» **Passage provided**:
-------

Hi Leah,

I was just reviewing the PR for KIP-616 and realized that we
forgot to mention the Scala API in your KIP. We should
consider it because `scala.Serdes.timeWindowedSerde` is
implicitly using the exact constructor you're deprecating.

I had some ideas in the code review: 
https://github.com/apache/kafka/pull/8955#discussion_r477358755

What do you think is the best approach?

Concretely, I think Yuriy can make the call for KIP-616 (for
the new implicit that he's adding). But I think your KIP-659 
should mention how we modify the existing implicit.

Typically, we'd try to avoid throwing new exceptions or
causing compile errors, so
* dropping the implicit is probably off the table (compile
error).
* throwing an exception in the deserializer may not be ok,
althought it might still actually be ok since it's adding a
corruption check.

-------

» **Problems to solve**:
(1) Return everything in the Kafka mailing-list message from "Concretely, I think" down to "the existing implicit.".
(2) According to the Kafka mailing-list message, why is dropping the implicit probably off the table?
(3) Write what comes next in the Kafka mailing-list message, picking up after its last sentence.
The lines after this have no connection to the Kafka mailing-list message.

» **Data section**:
-------

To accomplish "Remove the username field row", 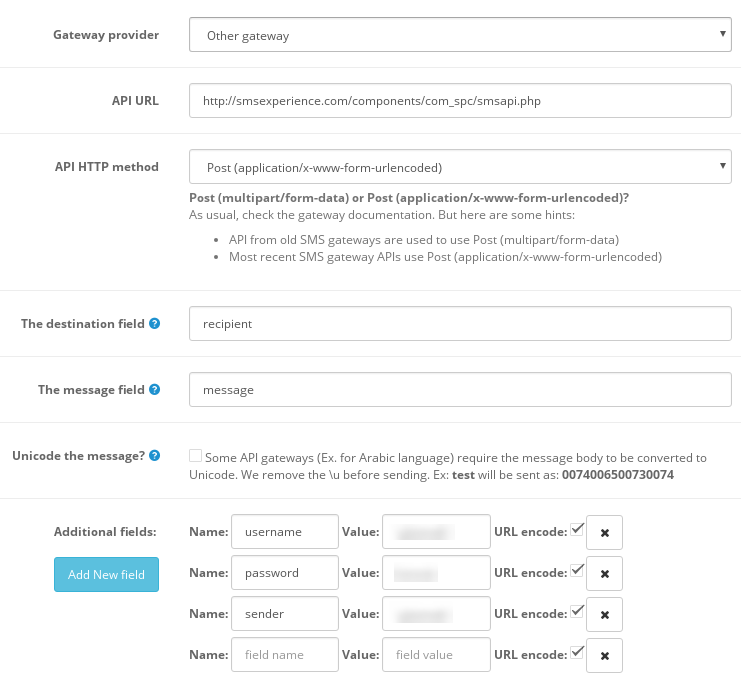I will pos(604,533).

-------

» **Task-by-task answers**:
(1)
Concretely, I think Yuriy can make the call for KIP-616 (for
the new implicit that he's adding). But I think your KIP-659 
should mention how we modify the existing implicit.

(2) It would cause a compile error.

(3)
* logging an ERROR message and then passing through to the
underlying deserializer would be more conservative.

What do you think we should do?

Thanks,
-John

On Fri, 2020-08-21 at 16:05 -0500, Leah Thomas wrote:
> Thanks for the typo catch, John.
> 
> Let me know if anyone else has thoughts or ideas.
> 
> Cheers,
> Leah
> 
> On Fri, Aug 21, 2020 at 2:50 PM John Roesler <vvcep...@apache.org> wrote:
> 
> > Thanks, all,
> > 
> > Based on my reading of the conversation, it sounds like I
> > have some legwork to do in KIP-645, but our collective
> > instinct is that Leah's proposal doesn't need to change to
> > account for whatever we might decide to do in KIP-645.
> > 
> > I have no further concerns about KIP-645, and I think it's a
> > good proposal.
> > 
> > Thanks,
> > -John
> > 
> > P.s., there's still a typo on the wiki that says
> > "ConsumerConfig" on the code block, even though the text now
> > says "StreamsConfig".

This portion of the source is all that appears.